Ein pikantes Detail

Gestern war ich auf dem Weihnachtsmarkt am Inowraclaw-Platz. Diesen Namen hat der Platz von unserer polnischen Partnergemeinde. Wenn man ihn geschrieben sieht, kriegt man Zustände und weiß nicht weiter, aber ausgesprochen wird er eigentlich ganz einfach: INO-FRATZ-LAF.

Die Werbegemeinschaft der Innenstadt organisiert den Weihnachtsmarkt immer sehr schön: Unter den alten Platanen ist eine Schlittschuhbahn aufgebaut, daneben gibt es ein kleines Kinderkarussell und rundum stehen viele Buden mit Glühwein, Eierpunsch, Bier, Bratfisch, Döner und Pizza. Alle Buden sind mit Tannenzweigen, künstlichem Schnee aus Watte und Lichterketten dekoriert, und über den ganzen Platz klingen Weihnachtslieder. Viermal am Tag treten auf der kleinen Bühne heimische Chöre und Musikgruppen der Schulen auf, gestern war die gemischte Samba-Truppe der Arbeiterwohlfahrt in original brasilianischen Kostümen da, toll war das, wirklich toll.

Während die kleinen Kinder also Karussell fahren und die großen Schlittschuh laufen, treffen sich die Erwachsenen zum weihnachtlichen Imbiss mit Umtrunk.

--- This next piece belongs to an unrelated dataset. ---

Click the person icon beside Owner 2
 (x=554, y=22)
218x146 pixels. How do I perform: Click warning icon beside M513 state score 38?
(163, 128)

An einer Seite der Eisbahn ist eine Terrasse, wunderschön geschmückt mit Lichtergirlanden, Heizpilzen und weißen Sonnenschirmen, falls es regnet. Strohballen sind zu Mauern aufgeschichtet, damit man windgeschützt trinken kann.

In einer der Glühweinbuden hab ich Olli vor vier Jahren zuletzt gesehen. Er jobbte dort und freute sich sehr, als wir uns nach langer Zeit zufällig wieder trafen.

Olli Neumann, der blonde Hüne, der aussah wie Sascha Hehn und mit dem ich 1976 ein paar Monate lang „ging“.

Ich kannte ihn schon länger, er war in meiner Parallelklasse. Süß war der schon mit dreizehn, damals schwärmte ich mal sehr für ihn, aber als ich ihn eines Tages mit seiner Mutter im Freibad traf und er sich von seiner Mutter nach dem Schwimmen abtrocknen ließ, hatte Olli erst mal verschissen.

Wir hatten zwar immer Kontakt, gingen in der großen Pause auf dem Schulhof zusammen rum oder standen bei den Großen in der Raucherecke an der Aula, aber das war alles mehr so kumpelmäßig.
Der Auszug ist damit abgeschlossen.